Your instructions: Which lines have the string "computer"? Copy all of them from the entries below.

Working data:
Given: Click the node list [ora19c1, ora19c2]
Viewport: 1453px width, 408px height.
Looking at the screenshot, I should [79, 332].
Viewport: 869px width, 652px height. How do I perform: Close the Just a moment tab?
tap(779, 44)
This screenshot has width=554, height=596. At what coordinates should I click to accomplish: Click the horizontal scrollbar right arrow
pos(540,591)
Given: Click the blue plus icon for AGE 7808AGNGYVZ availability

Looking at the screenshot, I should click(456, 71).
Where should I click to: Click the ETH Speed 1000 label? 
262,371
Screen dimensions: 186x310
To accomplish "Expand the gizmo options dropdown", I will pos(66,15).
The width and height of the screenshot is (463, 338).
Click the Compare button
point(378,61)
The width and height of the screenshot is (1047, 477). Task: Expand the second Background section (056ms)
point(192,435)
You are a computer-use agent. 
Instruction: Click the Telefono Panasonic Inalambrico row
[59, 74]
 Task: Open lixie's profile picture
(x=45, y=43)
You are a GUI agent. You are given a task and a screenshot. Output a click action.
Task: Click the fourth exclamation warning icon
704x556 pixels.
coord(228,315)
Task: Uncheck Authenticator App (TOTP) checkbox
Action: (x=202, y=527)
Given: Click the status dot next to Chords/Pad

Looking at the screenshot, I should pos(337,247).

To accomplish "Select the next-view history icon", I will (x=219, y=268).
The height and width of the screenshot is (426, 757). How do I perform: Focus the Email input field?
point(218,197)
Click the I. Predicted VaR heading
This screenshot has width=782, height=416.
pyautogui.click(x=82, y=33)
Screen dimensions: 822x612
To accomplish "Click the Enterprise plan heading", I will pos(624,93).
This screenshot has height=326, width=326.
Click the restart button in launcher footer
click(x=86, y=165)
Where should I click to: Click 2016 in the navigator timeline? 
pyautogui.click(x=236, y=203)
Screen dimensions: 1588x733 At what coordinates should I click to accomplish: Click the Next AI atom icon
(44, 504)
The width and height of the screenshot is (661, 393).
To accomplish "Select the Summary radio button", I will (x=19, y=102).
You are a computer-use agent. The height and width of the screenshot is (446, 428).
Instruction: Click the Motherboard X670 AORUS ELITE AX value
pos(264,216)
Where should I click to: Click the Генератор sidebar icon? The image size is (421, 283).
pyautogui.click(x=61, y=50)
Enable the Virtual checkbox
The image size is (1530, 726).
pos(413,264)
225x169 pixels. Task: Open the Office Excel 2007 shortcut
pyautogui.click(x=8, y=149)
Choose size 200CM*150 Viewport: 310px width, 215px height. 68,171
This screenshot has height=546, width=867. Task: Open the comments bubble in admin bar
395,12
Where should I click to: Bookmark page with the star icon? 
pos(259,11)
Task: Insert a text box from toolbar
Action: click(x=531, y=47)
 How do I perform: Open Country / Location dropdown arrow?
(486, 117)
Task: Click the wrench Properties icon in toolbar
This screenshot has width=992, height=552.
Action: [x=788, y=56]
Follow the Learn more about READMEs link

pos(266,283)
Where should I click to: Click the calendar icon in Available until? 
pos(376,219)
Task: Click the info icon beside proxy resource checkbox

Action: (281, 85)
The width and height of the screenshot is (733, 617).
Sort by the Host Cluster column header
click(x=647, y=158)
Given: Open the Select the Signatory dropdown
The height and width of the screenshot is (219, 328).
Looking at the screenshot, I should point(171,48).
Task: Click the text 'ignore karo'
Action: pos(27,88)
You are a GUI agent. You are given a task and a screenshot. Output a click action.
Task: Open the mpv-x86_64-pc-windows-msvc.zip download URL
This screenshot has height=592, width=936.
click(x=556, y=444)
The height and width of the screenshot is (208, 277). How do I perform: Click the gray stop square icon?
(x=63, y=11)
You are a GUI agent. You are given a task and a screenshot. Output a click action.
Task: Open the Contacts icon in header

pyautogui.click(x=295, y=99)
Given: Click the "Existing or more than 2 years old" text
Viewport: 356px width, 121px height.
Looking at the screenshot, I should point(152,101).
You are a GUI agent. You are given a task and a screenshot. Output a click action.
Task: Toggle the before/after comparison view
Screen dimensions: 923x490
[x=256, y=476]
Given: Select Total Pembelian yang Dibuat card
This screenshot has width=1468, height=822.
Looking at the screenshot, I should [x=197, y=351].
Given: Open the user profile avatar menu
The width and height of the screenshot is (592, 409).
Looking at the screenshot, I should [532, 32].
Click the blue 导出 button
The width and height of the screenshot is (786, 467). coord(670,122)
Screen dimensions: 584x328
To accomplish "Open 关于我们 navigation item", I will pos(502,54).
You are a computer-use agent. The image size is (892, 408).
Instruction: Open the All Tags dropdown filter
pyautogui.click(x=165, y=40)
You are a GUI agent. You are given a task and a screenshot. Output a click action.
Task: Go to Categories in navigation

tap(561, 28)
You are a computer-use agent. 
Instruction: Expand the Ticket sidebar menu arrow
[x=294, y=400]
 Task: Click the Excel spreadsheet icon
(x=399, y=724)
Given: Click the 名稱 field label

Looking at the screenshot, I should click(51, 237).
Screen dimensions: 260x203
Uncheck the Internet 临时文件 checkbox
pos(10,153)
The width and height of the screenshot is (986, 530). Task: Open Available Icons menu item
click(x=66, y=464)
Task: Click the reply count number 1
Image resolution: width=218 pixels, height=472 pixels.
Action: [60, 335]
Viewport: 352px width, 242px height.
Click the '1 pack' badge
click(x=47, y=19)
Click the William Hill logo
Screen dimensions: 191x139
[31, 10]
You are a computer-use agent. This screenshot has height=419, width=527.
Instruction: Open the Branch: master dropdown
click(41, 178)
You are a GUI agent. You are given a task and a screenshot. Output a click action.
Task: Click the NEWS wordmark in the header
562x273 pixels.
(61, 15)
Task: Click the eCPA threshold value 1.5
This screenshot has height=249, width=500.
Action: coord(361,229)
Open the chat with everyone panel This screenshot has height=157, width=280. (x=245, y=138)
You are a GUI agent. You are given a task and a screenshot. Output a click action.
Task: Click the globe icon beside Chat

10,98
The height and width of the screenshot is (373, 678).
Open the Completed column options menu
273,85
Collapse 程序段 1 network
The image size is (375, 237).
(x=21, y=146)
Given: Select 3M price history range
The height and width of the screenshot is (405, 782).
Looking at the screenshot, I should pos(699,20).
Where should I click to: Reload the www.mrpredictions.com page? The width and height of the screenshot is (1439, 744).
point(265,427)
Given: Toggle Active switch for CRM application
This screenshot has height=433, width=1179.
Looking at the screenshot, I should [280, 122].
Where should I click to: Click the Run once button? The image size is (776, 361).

Expected output:
You are a computer-use agent. 
You are a computer-use agent. The height and width of the screenshot is (446, 428).
You are a computer-use agent. The image size is (892, 408).
You are a computer-use agent. 
You are a computer-use agent. This screenshot has height=419, width=527.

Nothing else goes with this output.